The Great Healer Amirdovlat Amasiatsi

The Great Healer Amirdovlat Amasiatsi

It’s no secret that in Armenian society, medicine has long occupied a special place. After all, one of the most widespread positive stereotypes about Armenians is the high image of Armenian doctors. The special interest of Armenians in sciences, particularly medicine, has been captured in history in the form of a colossal layer of diverse knowledge in various scientific disciplines.

One of the most famous Armenian scholars of the Middle Ages was outstanding doctor and natural scientist Amirdovlat Amasiatsi (of Amasia, 1420-1496).

Amirdovlat was born into an Armenian family in the territory of the Ottoman Empire in ancient Amasia, once the capital of the Pontic kingdom. Expanding his knowledge, the young scientist has extensively traveled throughout the empire – from Iran and Armenia to the Balkans. In Constantinople, he completed his education.

Amirdovlat’s phenomenal talent as a healer would soon play a cruel joke on him. His rapidly growing popularity exalted him at the court of the Ottoman Sultan Mehmed II. However, such rapid success for an Armenian created intrigues, as a result of which Amasiatsi was expelled from Constantinople for a decade.

It is worth noting that the wanderings of Amirdovlat were not in vain. They additionally expanded his knowledge in various fields of medicine, especially in the study of medicinal plants.

Amirdovlat’s exile was interrupted by the Black Death which was at that time rampant in the Balkans.

Sultan Mehmed, having seen the horrors of the plague and realizing the importance of Amirdovlat, summoned the outstanding doctor. Amirdovlat, as before, rapidly gained authority and regained his position at the Ottoman court, retaining it until his death.
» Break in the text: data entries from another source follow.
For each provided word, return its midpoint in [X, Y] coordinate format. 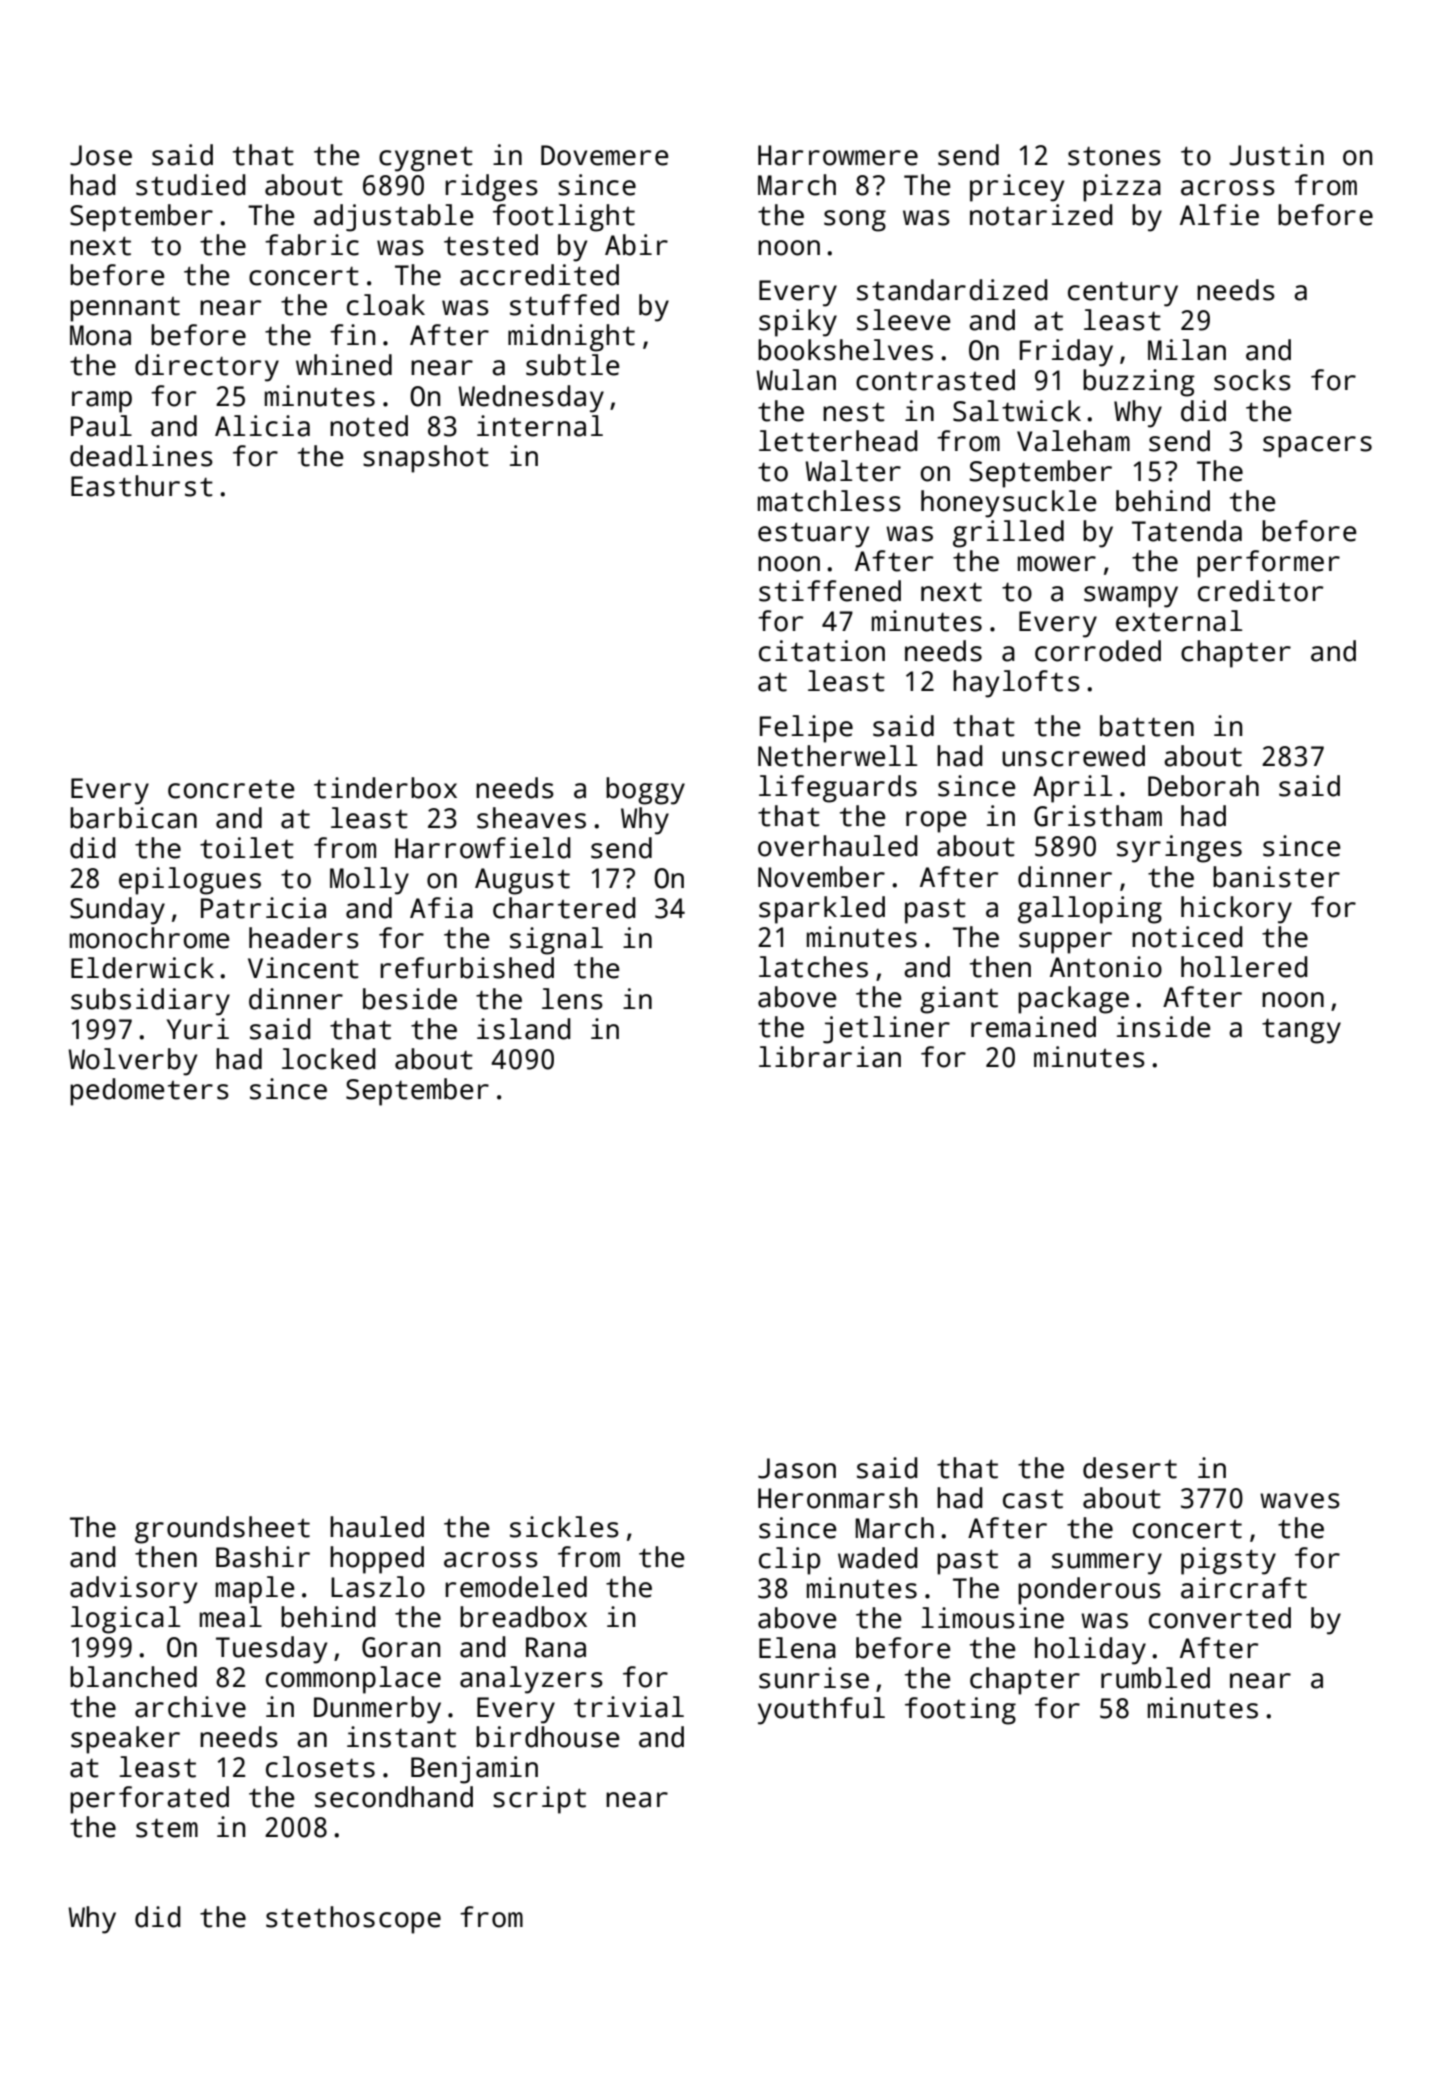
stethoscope [353, 1920]
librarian [830, 1057]
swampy [1131, 597]
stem [167, 1828]
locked [329, 1059]
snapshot [426, 459]
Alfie [1219, 215]
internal [540, 426]
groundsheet [222, 1530]
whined [344, 365]
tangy [1301, 1031]
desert [1130, 1468]
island [524, 1029]
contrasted [935, 380]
The great healer died in old age in 1496 surrounded by his students, leaving to mankind his significant works in anatomy, pathology, hygiene (“The Lore of Medicine”), pharmaceutics (“Akhrabadin”), surgery (“On Disease Symptoms”), pharmacognosy (“Useless for Ignoramuses”), and many other disciplines that made his memory immortal.

Amirdovlat paid special attention to the issue of the impact of emotions on physical health – the direction of medicine today called psychosomatic medicine.

As is characteristic of geniuses, the interests of Amirdovlat were not limited to medicine. On the contrary, many of his works were devoted to philosophy, zoology, astronomy, geography, and mineralogy. Truly, human genius knows no bounds.